A wireless communication receiver estimates the actual signal distorting characteristics of the propagation channel over which it receives a signal. These signal distorting characteristics are represented by the channel transfer function, also referred to as simply the channel response. By estimating the channel response, the receiver can compensate the received signal for channel-induced distortion in order to improve data extraction.
Filtering an initial estimate of the channel response to suppress noise generally produces an estimate with better quality. This suggests that filtering should be performed to a greater extent (e.g., over a longer period of time) as the noisiness of the initial estimate increases. On the other hand, filtering the initiate estimate hampers tracking of the channel response as the response changes. This suggests that filtering should be performed to a lesser extent as the variation rate of the channel response increases, e.g., as the receiver velocity increases. Known estimation approaches therefore adapt the extent of filtering to address both initial estimate noise and channel response tracking.

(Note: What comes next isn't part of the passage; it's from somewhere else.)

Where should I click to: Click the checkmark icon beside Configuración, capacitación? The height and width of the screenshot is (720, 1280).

Despite adapting filtering in this way, many conventional approaches still prove to be suboptimal when the channel response is formed from multiple channel coefficients. In a Direct Sequence Code Division Multiple Access (DS-CDMA) system, for instance, the channel response is typically formed from multiple channel coefficients corresponding to different path delays. And in an Orthogonal Frequency Division Multiplexing (OFDM) system, the channel response is formed from multiple channel coefficients corresponding to different locations in the time-frequency grid. Regardless of the system type, the conventional approaches filter initial estimates for all of the channel coefficients to the same extent. This uniform filtering across all channel coefficients produces suboptimal filtered estimates because the initial estimates of different channel coefficients often have different degrees of noisiness, meaning that at least some of the initial estimates are filtered to a greater or lesser extent than actually needed.

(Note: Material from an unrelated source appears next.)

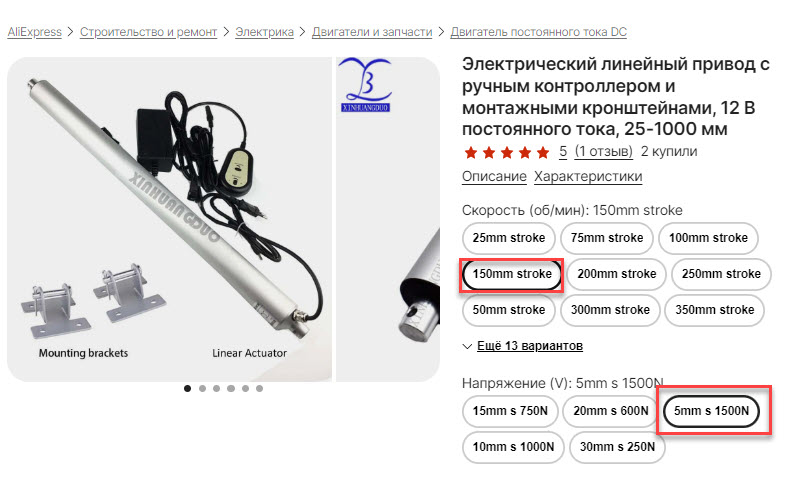Click the chevron beside Ещё 13 вариантов

point(467,346)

Other approaches provide better filtered estimates by filtering initial estimates of different channel coefficients to different extents. See, e.g., U.S. Pat. No. 7,428,262, U.S. Pat. Pub. No. 2006/0128326, and U.S. Pat. No. 7,848,463. However, certain aspects of these approaches are still suboptimal. Indeed, some of the approaches rely on an offline evaluation of the filtering extent that is optimal for different channel coefficients under different conditions, meaning that the receiver is burdened with maintaining multi-dimensional look-up tables. Other approaches inefficiently test filtering the initial estimates with different candidate filter configurations and use whichever filtered estimates have the best quality.